The head of First Chicago NBD Corp.'s corporate bank received a smaller bonus last year than in 1995, but the chief executive's doubled.
According to the company's recently issued proxy, chief executive Verne G. Istock got a $1 million bonus for meeting financial and nonfinancial objectives during "the critical first year following the merger" between First Chicago Corp. and NBD Corp.
Mr. Istock, who is also chairman and held that title at NBD until it merged with First Chicago in October 1995, received total cash compensation of $1.8 million last year, up 36%.
But the bonus for David J. Vitale, vice chairman and head of corporate banking and investments, dropped $100,000, to $650,000.
The proxy doesn't say why, but the corporate bank has been an area of concern, with performance lagging that in other areas of the company.
Mr. Vitale was vice chairman of First Chicago before it merged with Detroit-based NBD.
He was named head of corporate banking last October when the company reorganized into three lines of business-regional, corporate, and credit cards.
His base salary did rise last year, but his total cash compensation fell, to $1.1 million from $1.2 million.
Company spokesman Thomas Kelly declined to discuss why Mr. Vitale's bonus shrank. One reason may be that the 1996 bonuses for the top executives reflected new rules for the combined company; the 1995 bonuses had been based on formulas set by the premerger banks.

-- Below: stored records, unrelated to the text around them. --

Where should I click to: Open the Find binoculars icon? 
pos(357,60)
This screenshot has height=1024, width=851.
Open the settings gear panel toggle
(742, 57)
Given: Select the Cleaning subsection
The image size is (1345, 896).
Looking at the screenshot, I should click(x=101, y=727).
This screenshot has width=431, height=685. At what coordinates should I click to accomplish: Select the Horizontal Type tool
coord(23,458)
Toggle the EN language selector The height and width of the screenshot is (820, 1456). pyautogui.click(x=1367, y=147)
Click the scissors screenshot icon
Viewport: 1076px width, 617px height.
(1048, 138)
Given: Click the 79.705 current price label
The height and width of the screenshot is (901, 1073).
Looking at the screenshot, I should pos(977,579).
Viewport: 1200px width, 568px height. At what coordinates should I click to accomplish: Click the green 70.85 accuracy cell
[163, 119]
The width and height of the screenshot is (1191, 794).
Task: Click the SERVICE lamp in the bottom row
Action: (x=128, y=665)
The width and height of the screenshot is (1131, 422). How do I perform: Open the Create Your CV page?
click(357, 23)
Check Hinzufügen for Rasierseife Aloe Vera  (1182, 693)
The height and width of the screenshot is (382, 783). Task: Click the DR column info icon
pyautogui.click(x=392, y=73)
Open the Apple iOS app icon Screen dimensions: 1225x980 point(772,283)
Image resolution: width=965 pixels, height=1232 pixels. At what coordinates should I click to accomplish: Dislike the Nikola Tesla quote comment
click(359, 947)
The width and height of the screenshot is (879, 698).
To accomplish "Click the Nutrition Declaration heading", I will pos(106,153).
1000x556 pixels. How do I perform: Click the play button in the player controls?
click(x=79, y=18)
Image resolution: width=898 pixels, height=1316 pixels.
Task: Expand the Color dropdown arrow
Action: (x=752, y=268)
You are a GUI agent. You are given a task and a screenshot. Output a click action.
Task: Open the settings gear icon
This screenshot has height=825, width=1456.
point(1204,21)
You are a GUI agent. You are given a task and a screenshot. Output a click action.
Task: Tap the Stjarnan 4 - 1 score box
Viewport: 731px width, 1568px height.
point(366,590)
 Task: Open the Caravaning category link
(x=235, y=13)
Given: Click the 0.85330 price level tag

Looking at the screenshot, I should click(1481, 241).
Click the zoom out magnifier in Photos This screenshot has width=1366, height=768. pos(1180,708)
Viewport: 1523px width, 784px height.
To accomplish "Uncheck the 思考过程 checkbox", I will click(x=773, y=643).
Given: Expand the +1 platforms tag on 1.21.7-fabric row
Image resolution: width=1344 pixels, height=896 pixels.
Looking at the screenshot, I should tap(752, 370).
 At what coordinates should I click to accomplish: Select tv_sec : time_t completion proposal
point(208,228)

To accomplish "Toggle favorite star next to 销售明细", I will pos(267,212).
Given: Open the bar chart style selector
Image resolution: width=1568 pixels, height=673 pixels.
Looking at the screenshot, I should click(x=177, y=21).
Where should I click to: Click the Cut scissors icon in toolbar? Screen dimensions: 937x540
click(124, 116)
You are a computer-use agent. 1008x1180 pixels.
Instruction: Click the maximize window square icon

Mr. Kelly said Mr. Vitale's pay cut didn't necessarily reflect the poor performance of the corporate bank. "I don't know that I would draw those conclusions," he said.
However, Mr. Vitale was the only one of the top five executives to receive less total cash compensation last year.
The figure was up 7.6% for Thomas H. Jeffs, vice chairman and head of retail banking; 13% for Scott P. Marks, vice chairman and head of credit cards, insurance products, and operations; and 29.6% for Andrew J. Paine Jr., executive vice president. Mr. Jeffs got $1.13 million, Mr. Marks $953,000, and Mr. Paine $734,000.